There’s a chance Biden-era regulation targeting decentralised finance protocols will be finalised before president-elect Donald Trump moves into the White House, lobbyists say.

If approved, they risk dampening the euphoria that’s been unleashed across the cryptosphere since Trump won the US election last week.

Bitcoin has surged close to $90,000 this week — a sign that investors believe the president-elect, Senate and Congress will favour crypto.

What’s at risk

The two proposals — one from the Securities and Exchange Commission, and one from the US Treasury and tax authority — are unrelated.

But thematically, the bills do the same thing, DeFi Education Fund CEO Miller Whitehouse-Levine told DL News. They look to apply existing regulations to the sector, against its ethos of decentralisation.

“Both mandate centralisation where it doesn’t exist,” Whitehouse-Levine said.

SEC exchange rule

The SEC’s proposal looks to expand the definition of “exchange.”

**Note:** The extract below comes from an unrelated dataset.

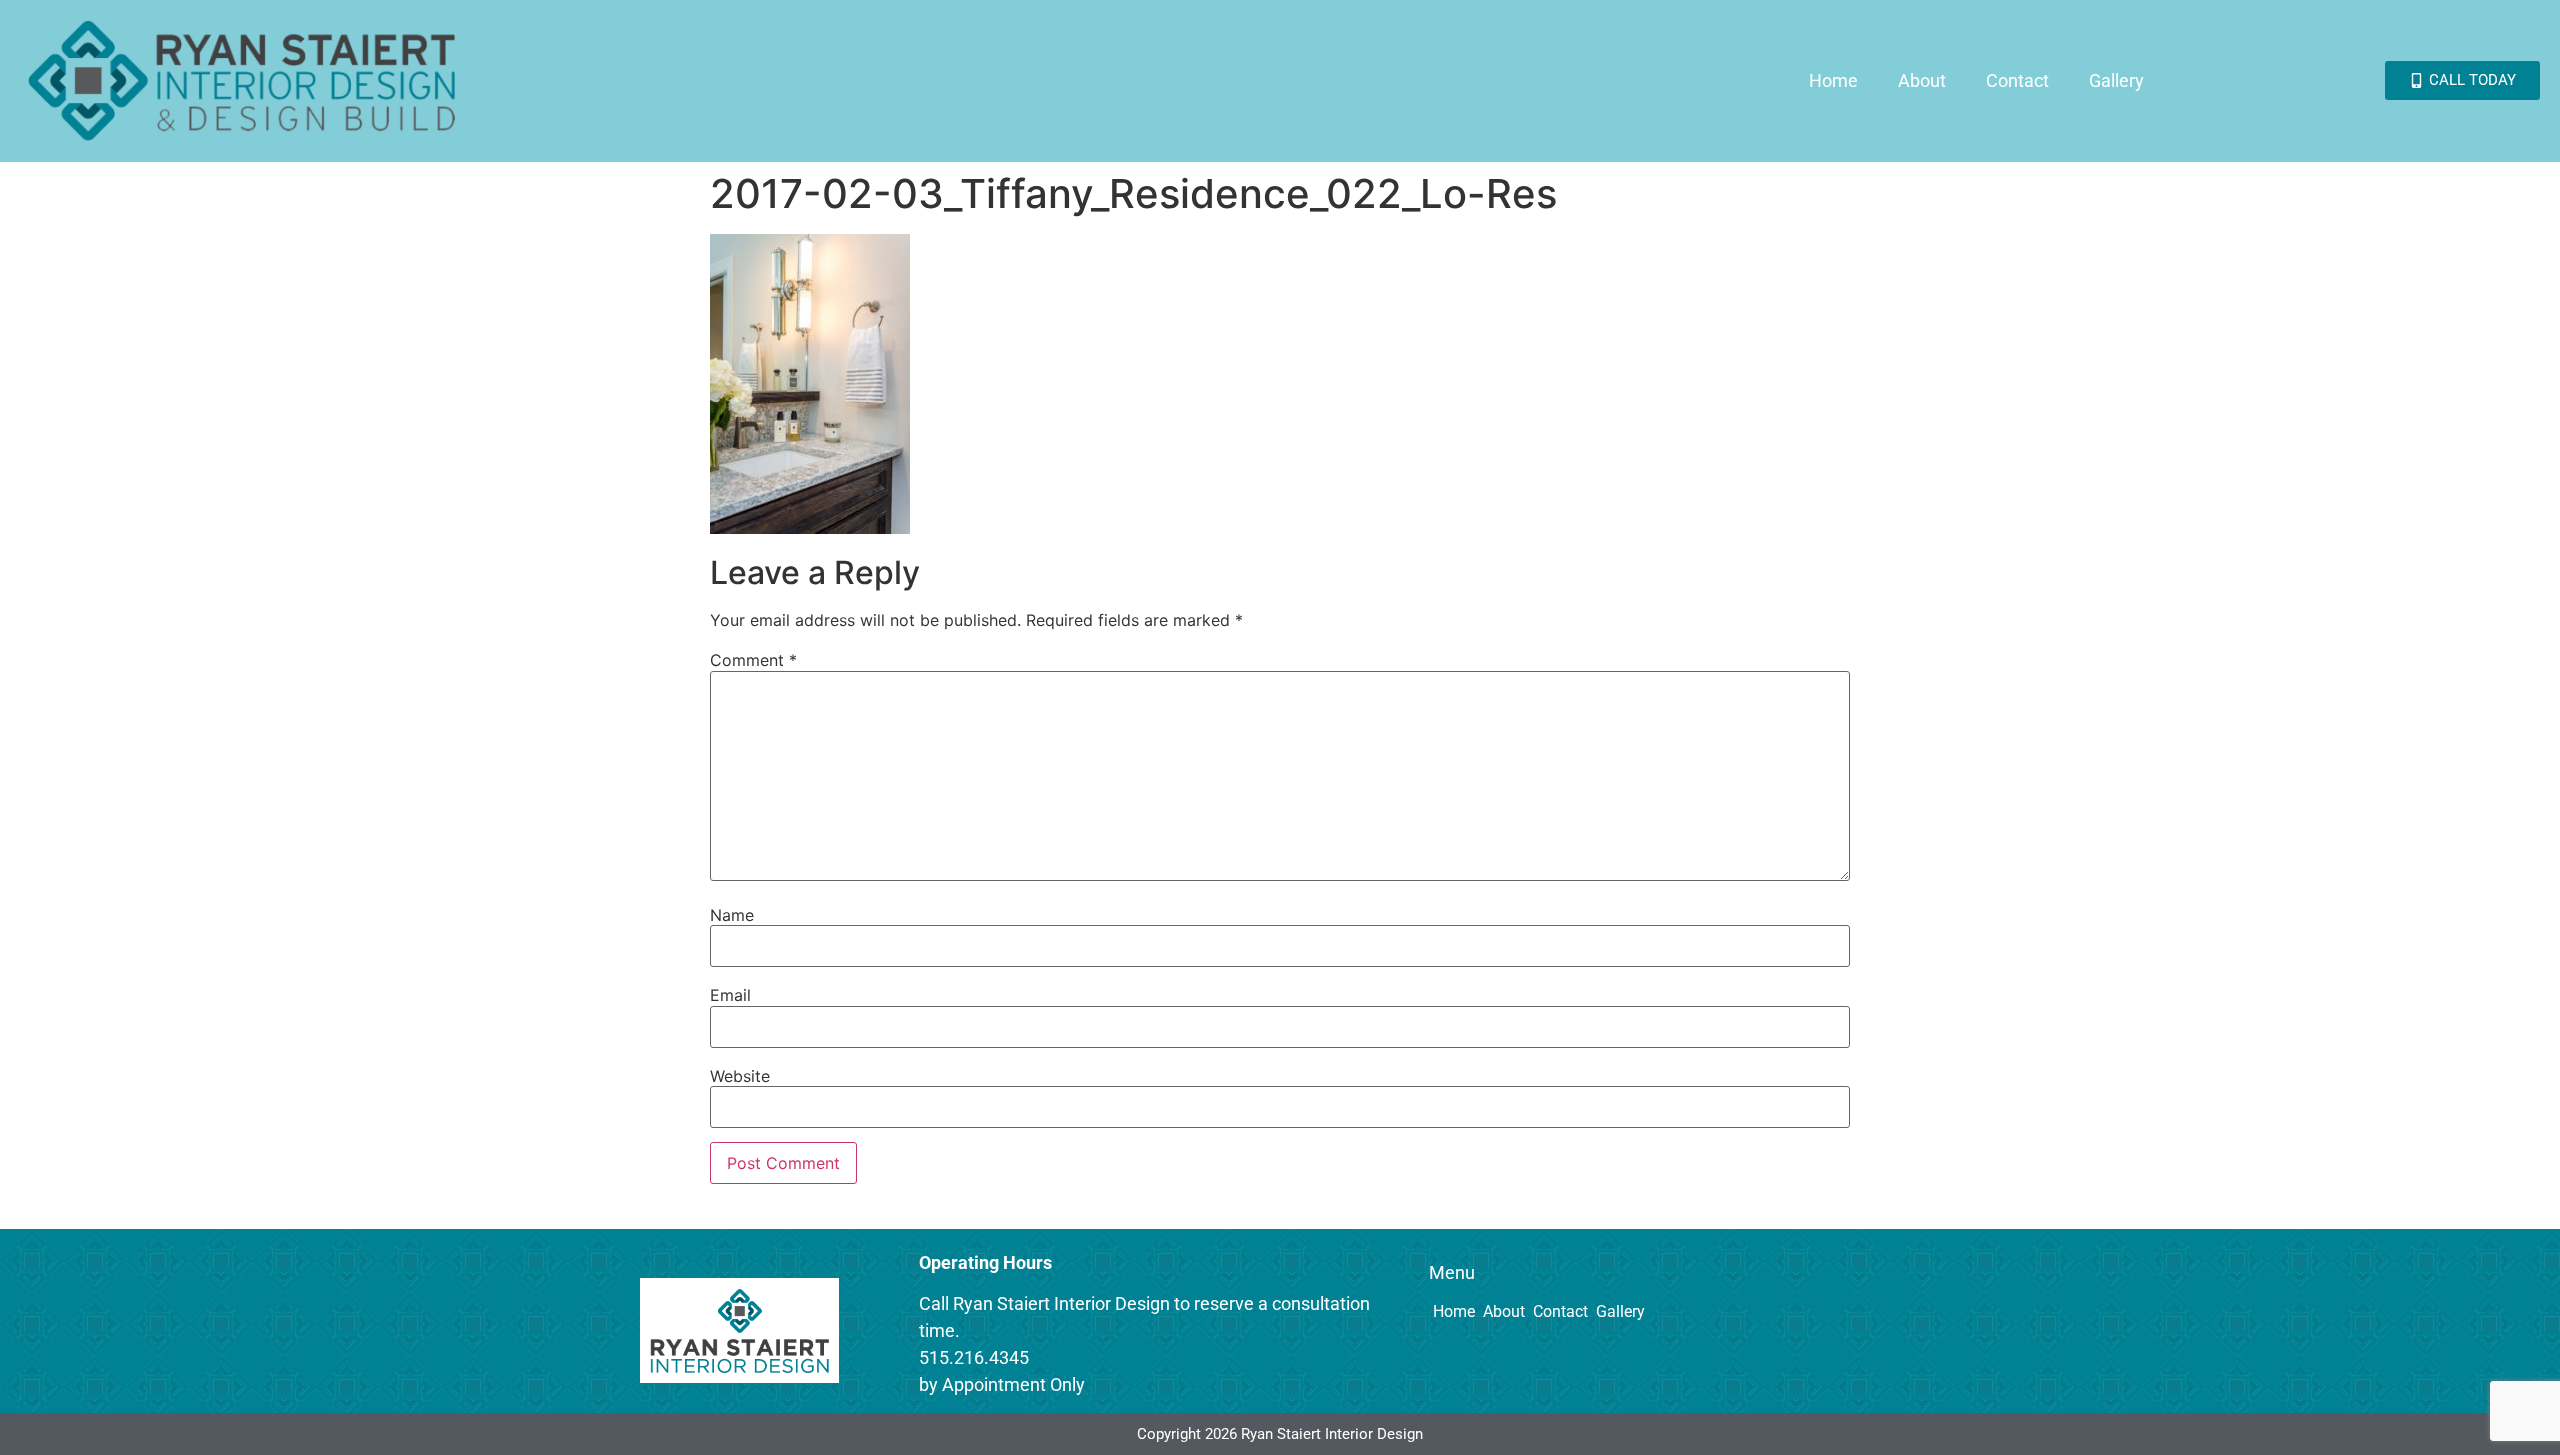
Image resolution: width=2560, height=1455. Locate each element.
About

The agency first proposed these amendments in 2022. The proposal originally didn’t mention crypto or DeFi, but was later updated to include information on them.

Why is that alarming for DeFi? Because it would force decentralised exchanges to register with the SEC, which is time-consuming, expensive, and runs counter to the ethos of decentralisation.

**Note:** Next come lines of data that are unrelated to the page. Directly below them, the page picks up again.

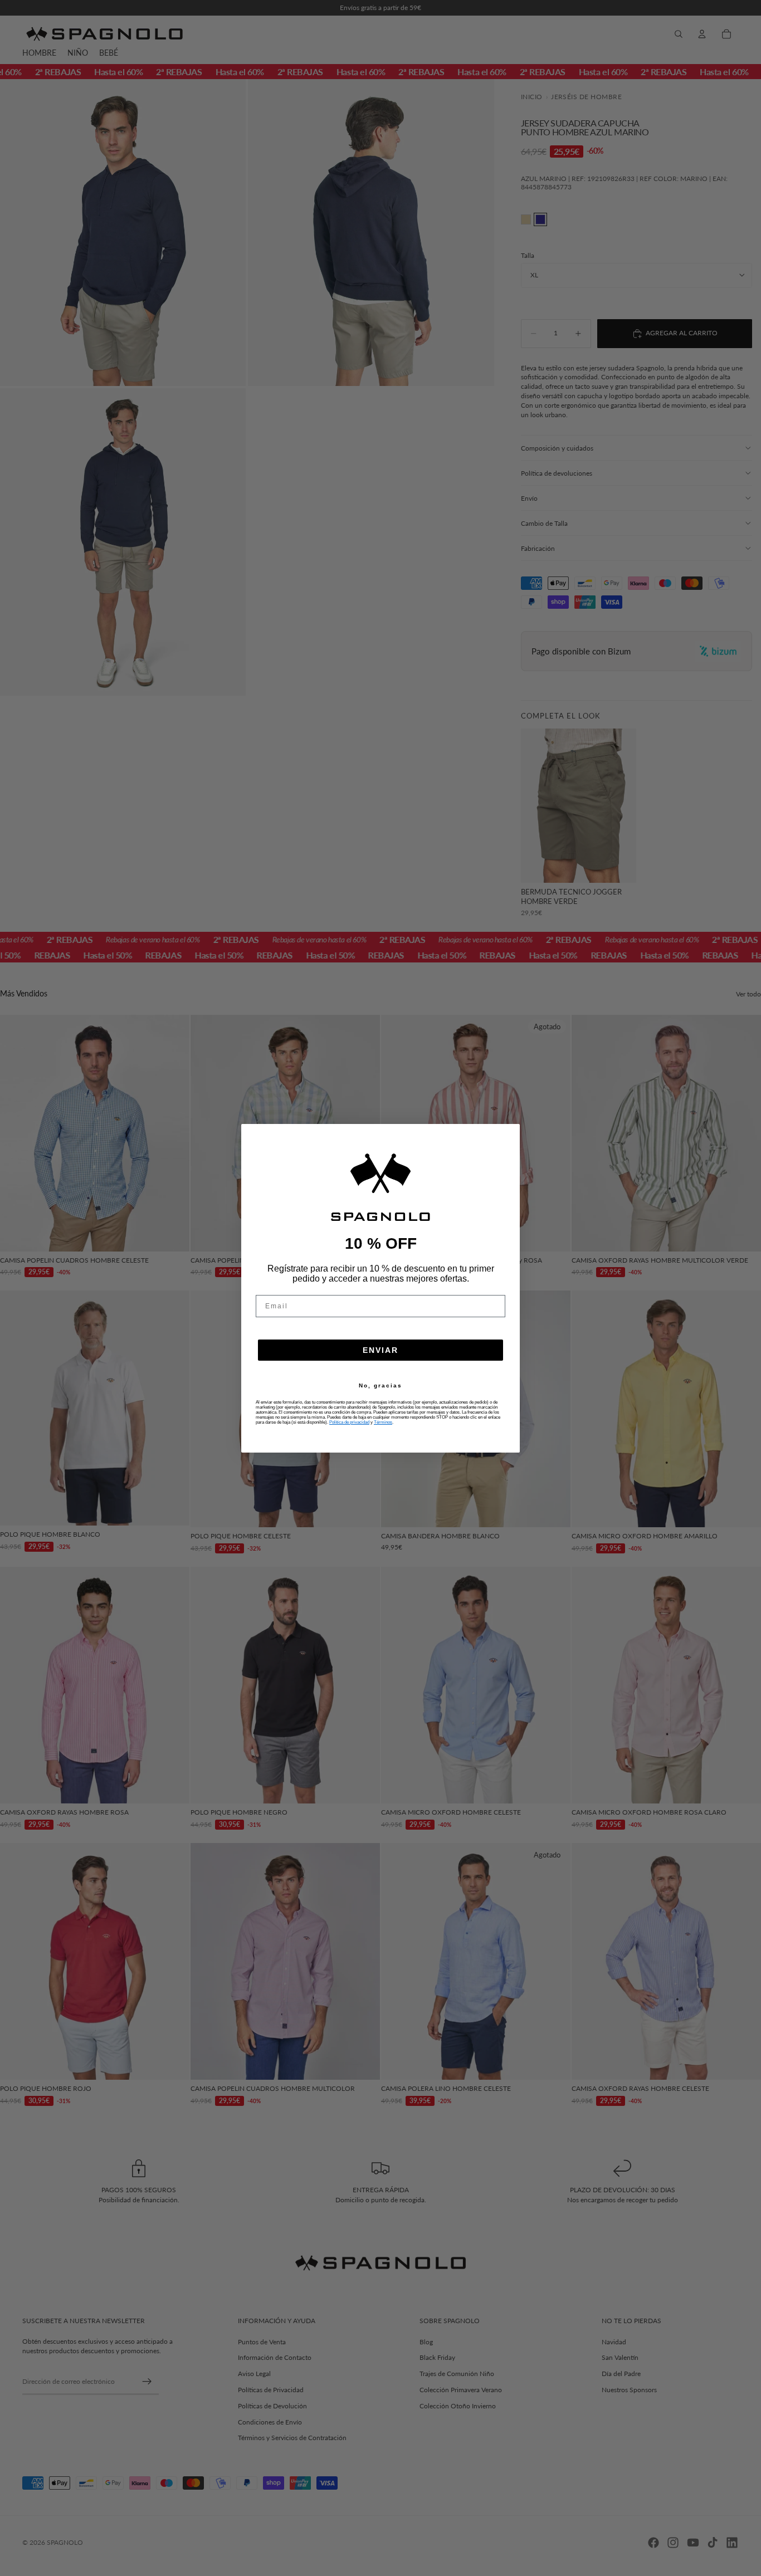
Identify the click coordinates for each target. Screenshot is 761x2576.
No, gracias (380, 1386)
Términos (383, 1422)
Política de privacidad (349, 1422)
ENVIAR (380, 1350)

Republican SEC Commissioner Hester Peirce has said the proposal would impose centralisation, choke innovation, and send businesses offshore.

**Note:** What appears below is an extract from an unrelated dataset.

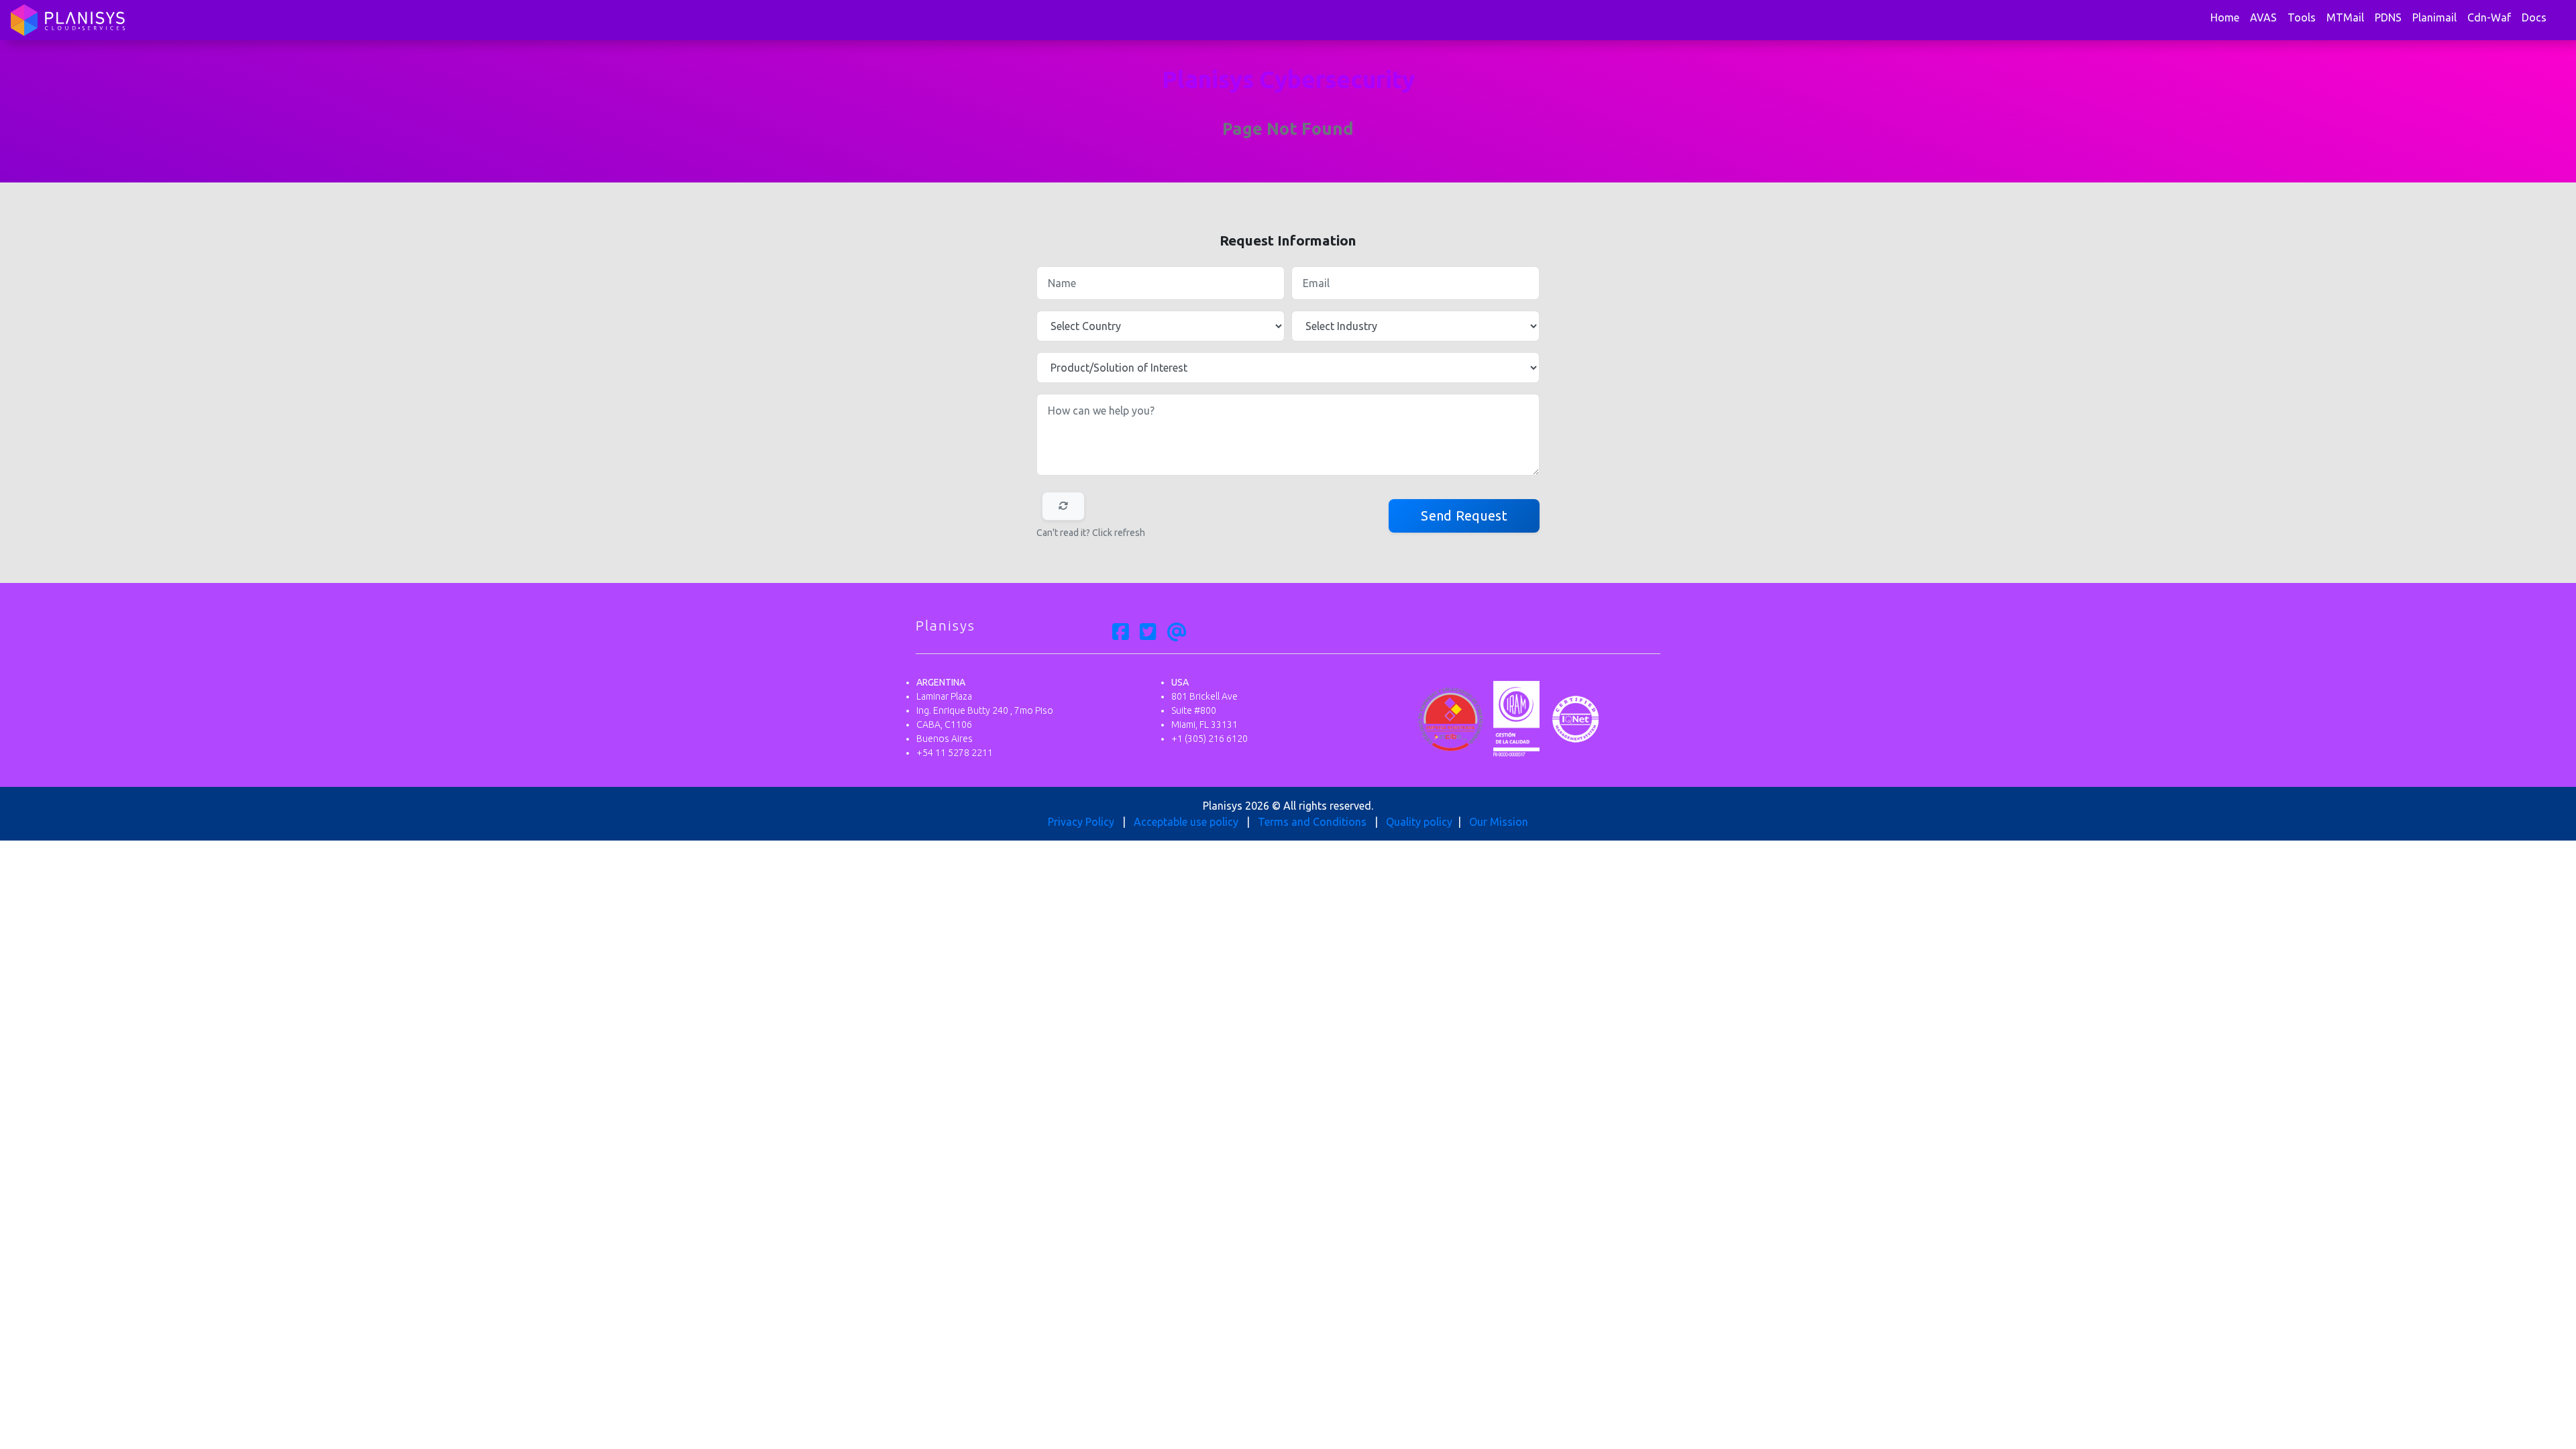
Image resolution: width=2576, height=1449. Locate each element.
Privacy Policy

It “sends a message that we are uninterested in facilitating innovation and competition in the financial markets and instead seek to protect incumbents,” she said.

SEC Chair Gary Gensler, on the other hand, has said: “Calling yourself a crypto platform is not an excuse to ignore the securities laws. Calling yourself a DeFi platform is not an excuse to defy the securities laws.”

The SEC has put the proposals through the legal notice and comment period, and “could finalise this at any time,” Whitehouse-Levine told DL News.

A source who has met with the SEC on the matter told DL News they were hopeful that the agency would not finalise the rule. That’s because the new Congress could use a mechanism called the Congressional Review Act to overturn rules finalised by federal agencies.

Under the act, lawmakers would have 60 days from the rule’s finalisation to overturn it, and the SEC would not be allowed to re-propose the rules in their current form.

Tax reporting rules

The US Treasury Department, and Internal Revenue Service want to recover an estimated $28 billion in unreported gains from US crypto investors.

To that end, they proposed rules that require businesses to give customers annual forms detailing every sale or exchange of their assets.

These rules were finalised in June, and were relatively uncontroversial, Whitehouse-Levine said, as they applied to centralised exchanges like Coinbase or Kraken.

These businesses already keep detailed records on their customers, and the rules help their users file their taxes.

However, another section of the proposal that has not been passed yet would affect DeFi protocols and projects like noncustodial wallets.

If passed, protocols, developers, and project backers must verify users’ identity and collect personal information on them in order to generate the required tax forms.

The Treasury did not finalise that part of the rules after the DeFi industry and investors flooded the Treasury Department with over 44,000 comments.

They said the rules risk undermining the purpose of blockchain technology to enable peer-to-peer transactions and cut out the middlemen tasked with verifying users’ identities and tracking their behaviour.

Crypto venture capital firm Dragonfly Digital Management said the rules “could destroy the very dream of DeFi,” and risk pushing DeFi innovators offshore, and make those who remain more centralised.

Despite the protests, the regulators may still steam ahead.

“The IRS has repeatedly signalled they intend to finalise that half of the rulemaking at some point this year,” Whitehouse-Levine said.